>> Begin Article

ANALYSIS / PR success of Gaza flotilla could be a trap for Hamas
The Palestinian Authority and Egypt watch as the ripples from the 'freedom flotilla' could dissipate into a minor PR success for the Gaza leadership and prove to be a trap.
The success of the "freedom flotilla" has created a few ripples. Many more goods will be entering Gaza, coriander and pasta will cease to be symbolic and even cement and iron will reach building sites waiting for years for a fresh start. Hamas has achieved a new international status, and the Palestinian Authority has had to praise the flotilla and demand the full cessation of the blockade. Turkey has revealed itself to be the Palestinians' new friend and Israel has found itself pushed into a corner.
It isn't the idea of armed resistance, the muqwama, the Qassam rockets or the terror attacks that brought Hamas these achievements, but the marketing of the humanitarian crisis. From now on every rocket launched from Gaza into Israel will only erode this success. Like Hezbollah in Lebanon, Hamas is aware of the trap. Unless there is a political achievement to be used as leverage for influence and control, the success becomes temporary and ultimately forgotten.
After it was announced the blockade would be eased, Hamas stated: "We think these steps to lift the siege on land are merely throwing sand in the eyes of the world."
Hamas is demanding the full lifting of the blockade and especially the opening of the Rafah crossing point between Egypt and the Gaza Strip. Egypt is in no hurry.
"Opening the Rafah crossing point in full will be done only after the occupation of the Gaza Strip has ended," declared Egyptian Prime Minister Ahmed Nazif.
Opening Rafah to all goods and people would be chalked up as another Hamas achievement, one Egypt is not prepared to grant - not until Hamas and Fatah sign the Egyptian reconciliation document.
Hamas has been dragging its feet for more than half a year since Egypt handed it the comprehensive document, which, inter alia, includes arrangements for holding elections; the expansion of the Palestine Liberation Organization so Hamas will have significant standing; the building of joint military bodies; and a system of compensation for everyone who was harmed in the Hamas takeover of Gaza in 2007.
The most difficult provision for Hamas to digest is the necessity of adopting agreements the PLO signed and agreements it reached both with Israel and in the context of the Arab initiative. Agreeing to this means recognition of Israel, even if that's not stated explicitly.
This is the dilemma Hamas faces. Without signing the agreement it will continue to control Gaza the way it has for the past three years - with no orderly budget, with no recognition and, above all, without a chance of trying to expand its influence and control to the West Bank.

>> End Article

▶ [Stated exercise 1]:
Answer these questions from the flotilla analysis:
(a) Which crossing point does Hamas especially want opened?
(b) Who declared that the crossing would open in full only after the occupation of the Gaza Strip has ended?
(c) In what year did the Hamas takeover of Gaza take place?
▶ [Stated exercise 2]: Translate this sentence from the flotilla analysis into Spanish: "Turkey has revealed itself to be the Palestinians' new friend and Israel has found itself pushed into a corner."
▶ [Stated exercise 3]: Please write out the passage of the flotilla analysis that opens with the words containing "Hamas is demanding" and closes with "Egyptian reconciliation document.", copied with no changes.

>> Begin Provided information

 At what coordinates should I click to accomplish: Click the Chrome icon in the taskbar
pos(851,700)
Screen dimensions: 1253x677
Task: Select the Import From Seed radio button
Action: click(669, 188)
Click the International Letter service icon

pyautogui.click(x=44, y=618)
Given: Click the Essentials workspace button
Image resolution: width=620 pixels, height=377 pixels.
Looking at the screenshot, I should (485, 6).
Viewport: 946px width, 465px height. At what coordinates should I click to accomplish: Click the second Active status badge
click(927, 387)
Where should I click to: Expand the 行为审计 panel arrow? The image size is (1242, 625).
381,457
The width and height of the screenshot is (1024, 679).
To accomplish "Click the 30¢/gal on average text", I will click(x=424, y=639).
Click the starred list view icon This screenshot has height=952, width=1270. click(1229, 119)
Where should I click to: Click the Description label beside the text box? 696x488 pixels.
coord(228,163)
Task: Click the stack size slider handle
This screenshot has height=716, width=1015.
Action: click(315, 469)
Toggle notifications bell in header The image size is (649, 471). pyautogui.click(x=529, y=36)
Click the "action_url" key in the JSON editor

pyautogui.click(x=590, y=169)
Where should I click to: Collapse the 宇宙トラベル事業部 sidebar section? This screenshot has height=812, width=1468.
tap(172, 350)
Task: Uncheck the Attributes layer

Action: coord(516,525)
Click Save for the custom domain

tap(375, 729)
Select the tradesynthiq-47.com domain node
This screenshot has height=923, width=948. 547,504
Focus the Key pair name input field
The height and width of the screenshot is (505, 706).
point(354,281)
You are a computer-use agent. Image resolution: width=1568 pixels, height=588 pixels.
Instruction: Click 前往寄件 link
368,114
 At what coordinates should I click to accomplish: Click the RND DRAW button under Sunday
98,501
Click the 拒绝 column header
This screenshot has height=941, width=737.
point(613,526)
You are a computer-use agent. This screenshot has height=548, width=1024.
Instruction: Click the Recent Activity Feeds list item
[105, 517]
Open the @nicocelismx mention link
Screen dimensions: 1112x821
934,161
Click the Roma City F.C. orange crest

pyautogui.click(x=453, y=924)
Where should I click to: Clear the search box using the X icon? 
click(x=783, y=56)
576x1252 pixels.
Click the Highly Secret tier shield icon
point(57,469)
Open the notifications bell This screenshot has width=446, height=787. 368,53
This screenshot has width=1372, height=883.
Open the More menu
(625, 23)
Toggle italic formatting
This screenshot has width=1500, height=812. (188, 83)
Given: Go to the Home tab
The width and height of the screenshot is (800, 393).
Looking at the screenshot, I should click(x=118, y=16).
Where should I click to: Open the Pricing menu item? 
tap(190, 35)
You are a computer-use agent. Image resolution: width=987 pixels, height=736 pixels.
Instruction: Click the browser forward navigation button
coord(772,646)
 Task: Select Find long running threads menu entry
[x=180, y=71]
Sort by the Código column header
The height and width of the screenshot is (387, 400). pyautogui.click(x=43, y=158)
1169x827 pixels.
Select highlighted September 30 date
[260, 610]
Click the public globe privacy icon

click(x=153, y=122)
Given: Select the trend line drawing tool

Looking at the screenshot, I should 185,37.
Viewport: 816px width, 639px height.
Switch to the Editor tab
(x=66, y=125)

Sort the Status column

>> End Provided information

▶ [Problem solution 1]:
(a) The Rafah crossing point between Egypt and the Gaza Strip.
(b) Egyptian Prime Minister Ahmed Nazif.
(c) 2007.

▶ [Problem solution 2]: Turquía se ha revelado como el nuevo amigo de los palestinos, e Israel se ha visto arrinconado.

▶ [Problem solution 3]:
Hamas is demanding the full lifting of the blockade and especially the opening of the Rafah crossing point between Egypt and the Gaza Strip. Egypt is in no hurry.
"Opening the Rafah crossing point in full will be done only after the occupation of the Gaza Strip has ended," declared Egyptian Prime Minister Ahmed Nazif.
Opening Rafah to all goods and people would be chalked up as another Hamas achievement, one Egypt is not prepared to grant - not until Hamas and Fatah sign the Egyptian reconciliation document.